W.E. Marden (Daniel Quentin Steele) is a Jacksonville author and native Floridian. A former educator, he has been a journalist and public relations professional. He has covered and reported on crime and cops, courts and trials in several Florida cities. He has worked as a speech writer and political and media consultant. He has had one novel published in the U.S. and Great Britain as well as short stories published in the U.S., Canada, Australia and England.
Hi William, Please tell everyone a bit about yourself.
William: I’ve worked in newspapers, P.R. and education, but I’ve always been a writer whatever paid my bills. In the last two years, I’ve experienced a creative and personal rebirth. I’d spent years getting ready to glide into an uneventful and quiet countdown to death when something funny happened. There’s nothing like thinking you’re going to lose it all, and probably die, to wake you up to the beauty of living every day. I have married, loved, lost, changed jobs, lost people I loved, been unemployed, been defeated again and again, but I’m still here. However, none of those things are why I’m really here. What I write, what I put down on paper or in electronic form, those are why I’m here. I’m a writer. That’s the bottom line.
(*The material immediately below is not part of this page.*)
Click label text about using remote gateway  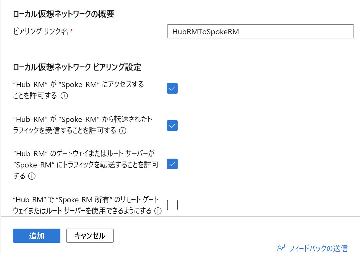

When did the writing bug bite, and in what genre(s)?
William: In the fifth grade. I wrote a short story about some friends of mine and myself in an adventure in a mine. I read it in class. My teacher and the other kids in my class loved it. I was hooked. The genre was adventure. The first genres I wrote seriously in as an adult were science fiction, fantasy and horror.
When you started writing, what goals did you want to accomplish? Is there a message you want readers to grasp?
William: I wanted to write short stories and later novels that would sell/be published. I’ve always been an avid reader and simply wanted to be published in the magazines I’d read and have other people read and enjoy my work the way I’d read other authors. I’ve never had a ‘message’ per se.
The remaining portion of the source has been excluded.